Rio Tinto Ltd. (RTP) said Wednesday it will stop producing diamonds from its Argyle mine in Western Australia state for three months and slow work on the US$1.5 billion development of an underground operation at the mine in response to global market conditions.

The move is the latest in a steady stream of cutbacks the miner is making in a drive to cut 14,000 jobs and reduce capital spending by US$5 billion as it acts to pay down some of its US$38.9 billion debt and respond to sagging demand for commodities.

The underground project is to be slowed to only critical development activities, resulting in a workforce reduction and a demobilization of contractors.

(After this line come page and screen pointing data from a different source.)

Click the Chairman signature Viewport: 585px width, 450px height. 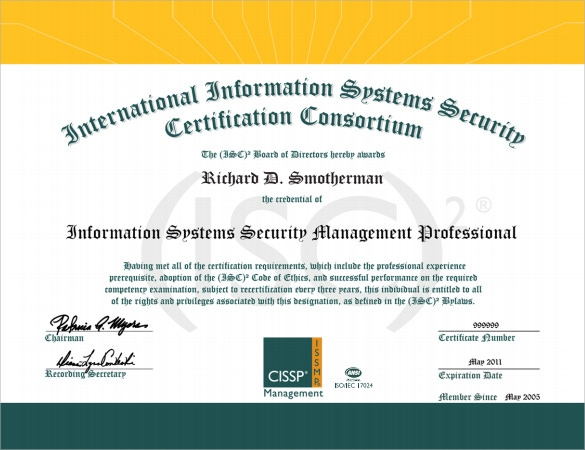coord(98,324)
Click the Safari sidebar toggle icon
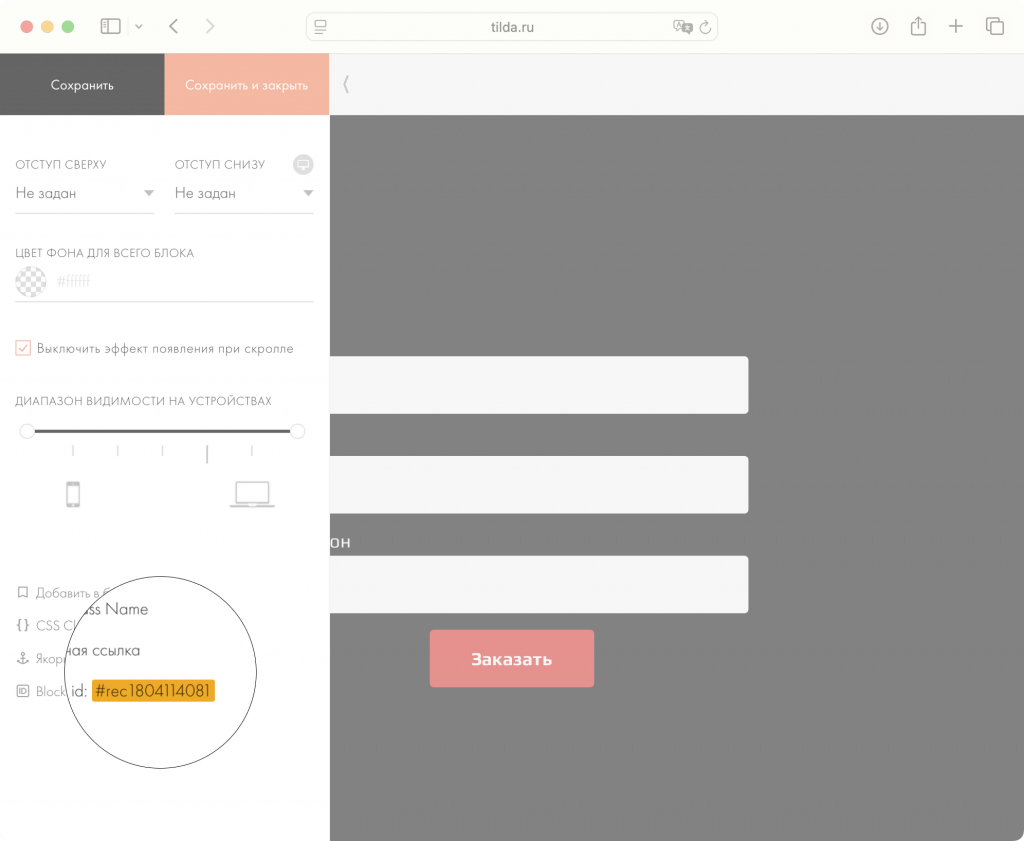1024x841 pixels. (x=111, y=27)
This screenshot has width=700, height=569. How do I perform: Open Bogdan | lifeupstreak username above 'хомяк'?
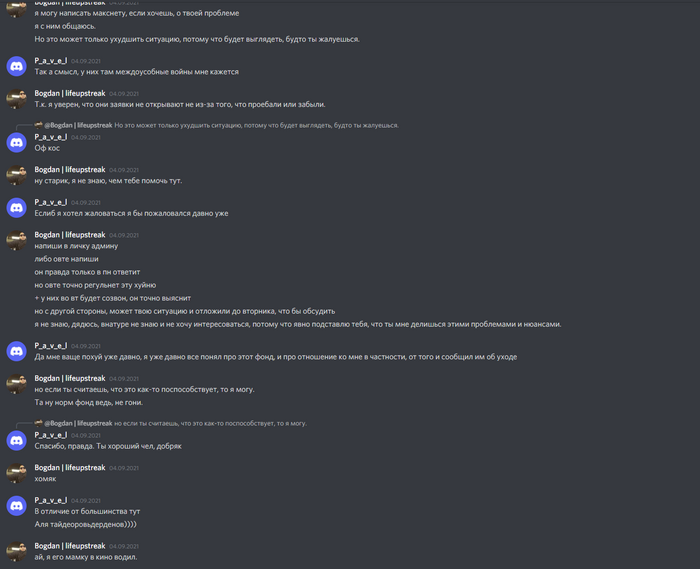70,468
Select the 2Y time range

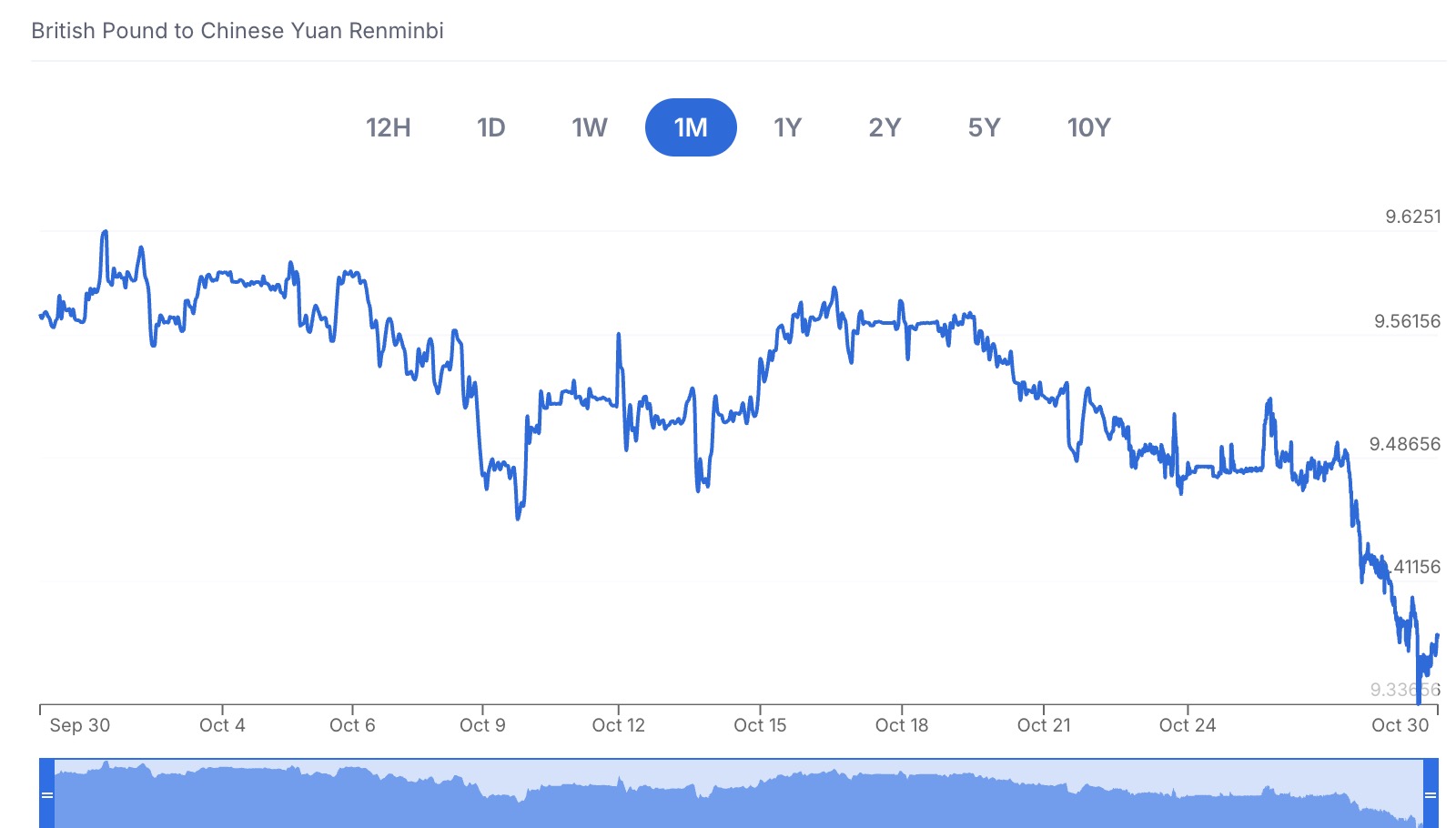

"Given global market conditions, we will also reduce diamond production by taking an extended maintenance shutdown of the diamond processing facilities for up to three months, commencing in March," said Kevin McLeish, chief operating officer of Rio Tinto subsidiary Argyle Diamonds.

The transformation of Argyle, in the remote Kimberley region of Western Australia, from an open pit to an underground mine was due for completion in December 2010 and designed to extend the life of the mine beyond 2018.

The mine, which is one of the world's biggest and produces about 20 million carats of diamonds a year, is acknowledged in Australia as a leader in providing employment to local indigenous people.

Rio Tinto would not say how many jobs would be lost at the mine but said the vast majority would be among contractors, with its employees to be redeployed to maintenance, training and other activities where possible.

Engineering contractor Macmahon Holdings Ltd. (MAH.AU), which is carrying out the work on the underground project, said it expects to have to cut its workforce at the mine to about 140 from about 360 currently.

A spokeswoman for Macmahon said it would also look to redeploy workers, but given the slowdown in the mining sector was expecting about 200 redundancies.

Macmahon said its contract will be realigned to take into account the revised development program now being pursued at Argyle and this will reduce its contract revenue to just under A$20 million a year from A$80 million a year, until development activities recommence.

News of the changes at Argyle saw Macmahon's shares fall 10% or 4 Australian cents to 36 Australian cents by 0435 GMT while Rio Tinto was up 0.6% at A$40.61.

Rio Tinto is due to release its fourth quarter production report Thursday and investors will be watching closely for any further announcements of cuts to production and spending on growth projects.